Spiritual gifts become beneficial to the community when they are carried in the vessel of love.
1 Corinthians 13 · ESV
1If I speak in the tongues of men and of angels, but have not love, I am a noisy gong or a clanging cymbal.
2And if I have prophetic powers, and understand all mysteries and all knowledge, and if I have all faith, so as to remove mountains, but have not love, I am nothing.
3If I give away all I have, and if I deliver up my body to be burned, but have not love, I gain nothing.
4Love is patient and kind; love does not envy or boast; it is not arrogant
5or rude. It does not insist on its own way; it is not irritable or resentful;
6it does not rejoice at wrongdoing, but rejoices with the truth.

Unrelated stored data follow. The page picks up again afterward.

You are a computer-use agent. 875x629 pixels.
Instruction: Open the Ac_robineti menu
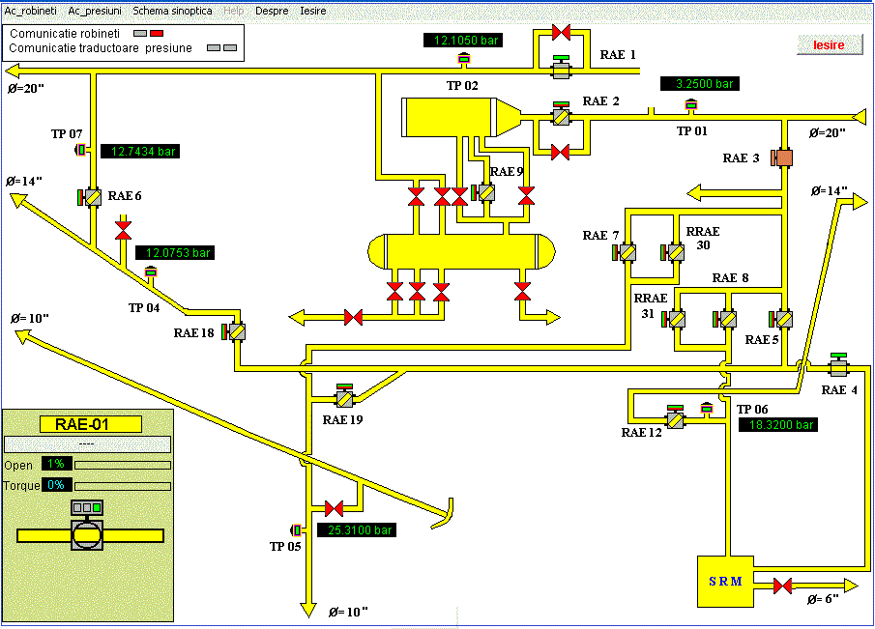(x=28, y=11)
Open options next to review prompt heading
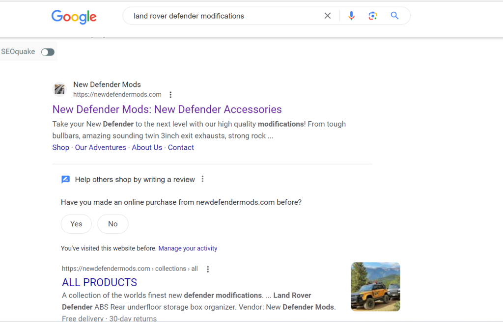Viewport: 503px width, 322px height. pyautogui.click(x=202, y=179)
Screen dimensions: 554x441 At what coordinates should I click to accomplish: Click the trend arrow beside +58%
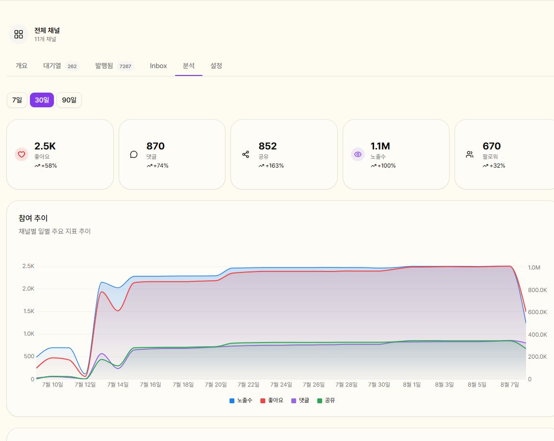pos(37,166)

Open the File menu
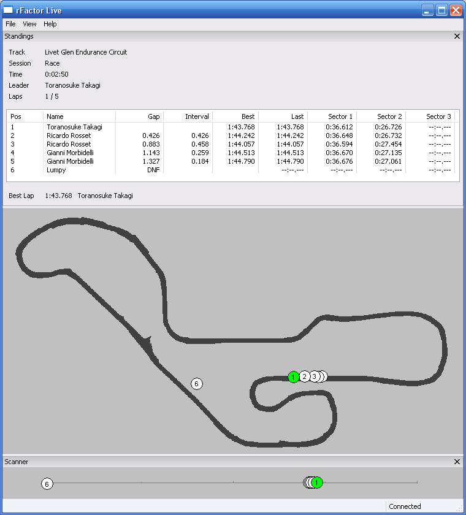tap(10, 24)
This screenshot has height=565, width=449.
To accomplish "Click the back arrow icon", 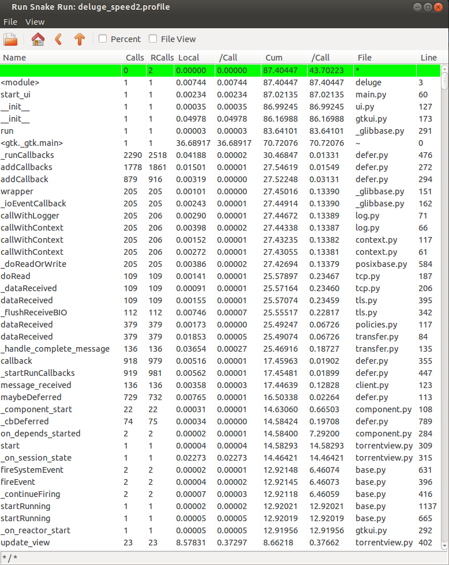I will pyautogui.click(x=58, y=39).
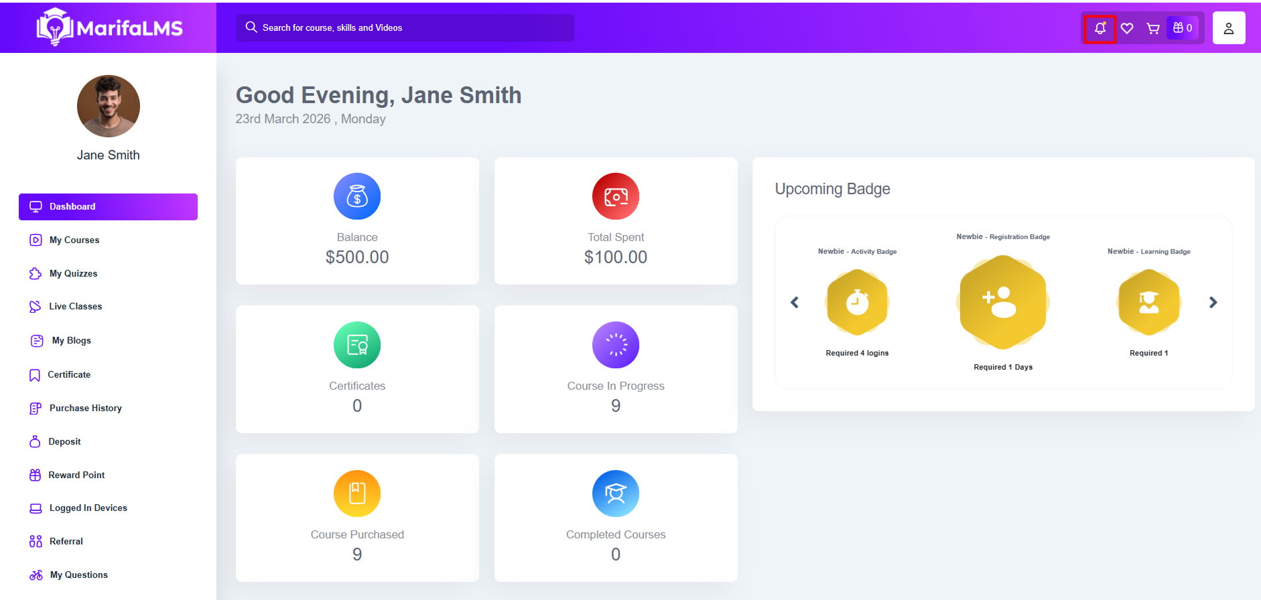Open Purchase History page
The height and width of the screenshot is (600, 1261).
[x=85, y=408]
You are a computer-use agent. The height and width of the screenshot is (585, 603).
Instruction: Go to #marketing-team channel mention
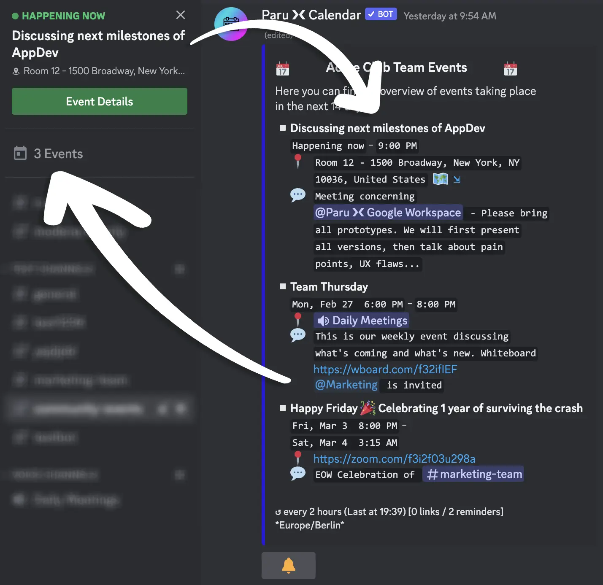click(473, 474)
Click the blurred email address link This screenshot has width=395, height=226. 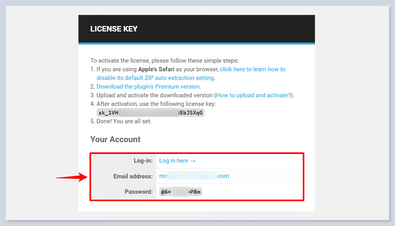click(x=194, y=176)
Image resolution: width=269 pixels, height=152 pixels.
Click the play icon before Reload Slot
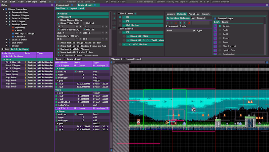click(x=107, y=2)
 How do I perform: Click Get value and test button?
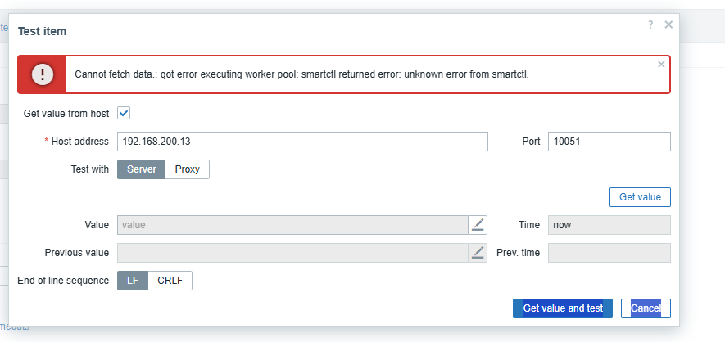pos(563,308)
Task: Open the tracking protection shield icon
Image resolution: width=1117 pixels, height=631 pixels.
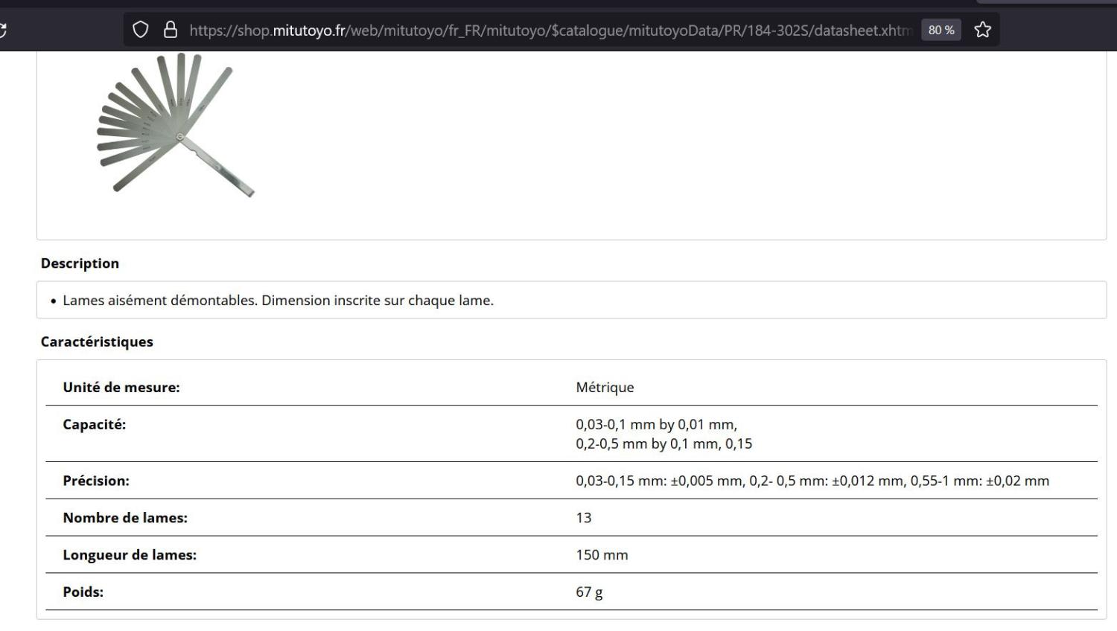Action: [140, 30]
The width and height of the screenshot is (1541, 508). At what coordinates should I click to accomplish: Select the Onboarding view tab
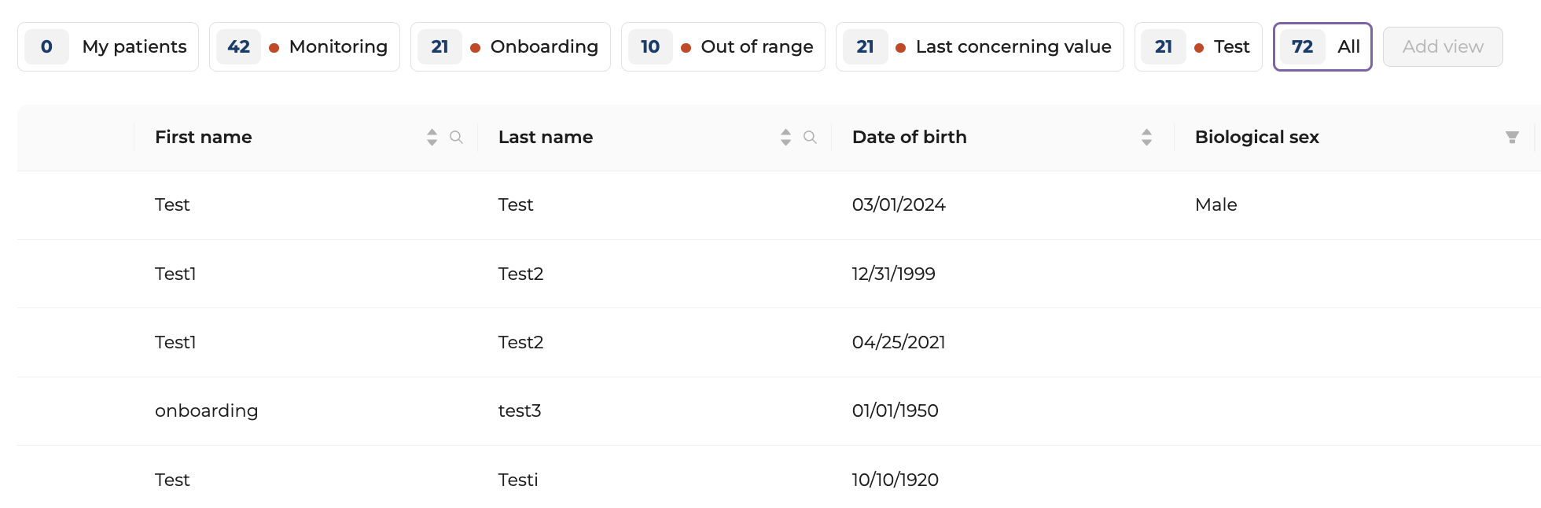511,47
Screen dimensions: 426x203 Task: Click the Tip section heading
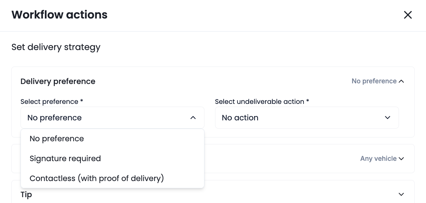coord(26,194)
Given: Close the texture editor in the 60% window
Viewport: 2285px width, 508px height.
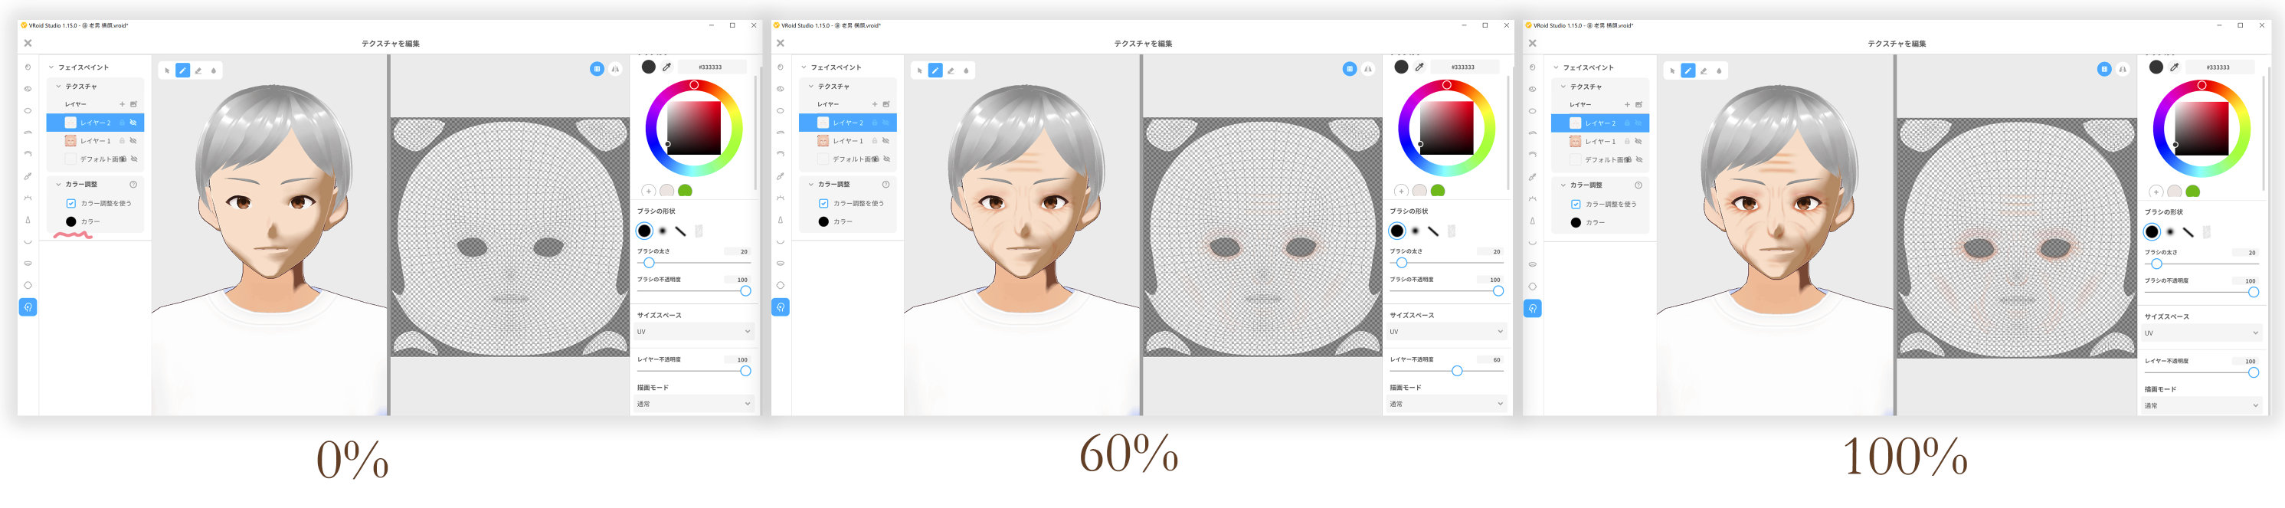Looking at the screenshot, I should point(781,43).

7Love bears all things, believes all things, hopes all things, endures all things.
8Love never ends. As for prophecies, they will pass away; as for tongues, they will cease; as for knowledge, it will pass away.
9For we know in part and we prophesy in part,
10but when the perfect comes, the partial will pass away.
11When I was a child, I spoke like a child, I thought like a child, I reasoned like a child. When I became a man, I gave up childish ways.
12For now we see in a mirror dimly, but then face to face. Now I know in part; then I shall know fully, even as I have been fully known.
13So now faith, hope, and love abide, these three; but the greatest of these is love.
A sick person needs medicine. However, if the timing or method of taking the medicine is wrong, the medicine meant to heal can instead harm the body.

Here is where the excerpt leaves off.